→ YOUR OBJECTIVE
For this exercise, copy each line of the records that contains the word "option".

Saved entries
————
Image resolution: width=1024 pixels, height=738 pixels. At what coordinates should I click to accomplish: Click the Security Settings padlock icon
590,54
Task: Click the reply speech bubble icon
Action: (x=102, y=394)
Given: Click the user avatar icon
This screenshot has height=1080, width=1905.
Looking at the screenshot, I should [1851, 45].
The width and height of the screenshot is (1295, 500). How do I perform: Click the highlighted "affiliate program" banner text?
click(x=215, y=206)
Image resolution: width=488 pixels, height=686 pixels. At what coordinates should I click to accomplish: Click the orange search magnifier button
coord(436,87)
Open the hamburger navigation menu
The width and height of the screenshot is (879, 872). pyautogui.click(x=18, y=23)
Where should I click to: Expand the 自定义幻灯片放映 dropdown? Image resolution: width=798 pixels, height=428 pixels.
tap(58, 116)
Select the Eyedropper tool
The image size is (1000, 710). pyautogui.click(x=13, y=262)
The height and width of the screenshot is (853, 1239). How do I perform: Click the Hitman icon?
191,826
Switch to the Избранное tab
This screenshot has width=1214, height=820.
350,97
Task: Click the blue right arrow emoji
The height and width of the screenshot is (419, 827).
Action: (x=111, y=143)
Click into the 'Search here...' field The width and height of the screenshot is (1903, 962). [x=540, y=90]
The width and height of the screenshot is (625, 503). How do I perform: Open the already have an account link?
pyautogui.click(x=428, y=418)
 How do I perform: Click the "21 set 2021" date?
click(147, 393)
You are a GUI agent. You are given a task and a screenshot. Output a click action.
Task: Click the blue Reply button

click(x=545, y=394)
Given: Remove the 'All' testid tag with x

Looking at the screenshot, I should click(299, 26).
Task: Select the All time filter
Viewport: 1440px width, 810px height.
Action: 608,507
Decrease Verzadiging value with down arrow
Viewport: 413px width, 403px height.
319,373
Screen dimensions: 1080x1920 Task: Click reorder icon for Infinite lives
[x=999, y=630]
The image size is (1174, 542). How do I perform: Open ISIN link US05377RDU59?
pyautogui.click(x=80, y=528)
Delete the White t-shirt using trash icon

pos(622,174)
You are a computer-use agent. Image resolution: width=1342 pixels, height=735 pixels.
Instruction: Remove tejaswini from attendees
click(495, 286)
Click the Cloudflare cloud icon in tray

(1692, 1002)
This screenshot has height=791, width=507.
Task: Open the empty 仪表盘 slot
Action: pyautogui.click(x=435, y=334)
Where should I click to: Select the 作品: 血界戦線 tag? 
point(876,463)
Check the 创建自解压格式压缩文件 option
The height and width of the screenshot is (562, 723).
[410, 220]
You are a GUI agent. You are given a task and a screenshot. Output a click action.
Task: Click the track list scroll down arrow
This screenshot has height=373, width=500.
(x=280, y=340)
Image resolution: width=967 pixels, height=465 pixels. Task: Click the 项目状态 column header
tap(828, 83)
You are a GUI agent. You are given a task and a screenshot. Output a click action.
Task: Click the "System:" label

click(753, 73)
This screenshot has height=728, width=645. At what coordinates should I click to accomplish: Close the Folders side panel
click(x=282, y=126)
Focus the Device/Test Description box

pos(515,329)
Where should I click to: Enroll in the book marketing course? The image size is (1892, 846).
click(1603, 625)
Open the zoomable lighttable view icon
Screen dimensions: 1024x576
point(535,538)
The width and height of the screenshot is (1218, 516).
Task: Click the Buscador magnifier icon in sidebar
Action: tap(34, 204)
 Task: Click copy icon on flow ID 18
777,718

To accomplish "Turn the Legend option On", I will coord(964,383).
————
→ WRITTEN SOLUTION
Check the 创建自解压格式压缩文件 option
To accomplish "Turn the Legend option On", I will coord(964,383).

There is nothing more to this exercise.